ASSIGNED TASK: As an exercise, copy out the entries exactly as written.

(Records from a data collection)
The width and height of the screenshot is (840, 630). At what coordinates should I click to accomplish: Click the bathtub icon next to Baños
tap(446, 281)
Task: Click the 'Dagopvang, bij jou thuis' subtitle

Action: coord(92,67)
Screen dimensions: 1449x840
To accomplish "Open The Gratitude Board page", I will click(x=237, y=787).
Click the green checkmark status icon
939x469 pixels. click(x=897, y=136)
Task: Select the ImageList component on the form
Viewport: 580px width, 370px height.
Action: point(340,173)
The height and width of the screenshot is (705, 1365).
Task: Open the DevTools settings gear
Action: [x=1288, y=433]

REPLY TO THE EXERCISE:
The width and height of the screenshot is (840, 630). At what coordinates should I click to accomplish: Click the bathtub icon next to Baños
tap(446, 281)
Task: Click the 'Dagopvang, bij jou thuis' subtitle

Action: coord(92,67)
Screen dimensions: 1449x840
To accomplish "Open The Gratitude Board page", I will click(x=237, y=787).
Click the green checkmark status icon
939x469 pixels. click(x=897, y=136)
Task: Select the ImageList component on the form
Viewport: 580px width, 370px height.
Action: point(340,173)
The height and width of the screenshot is (705, 1365).
Task: Open the DevTools settings gear
Action: [x=1288, y=433]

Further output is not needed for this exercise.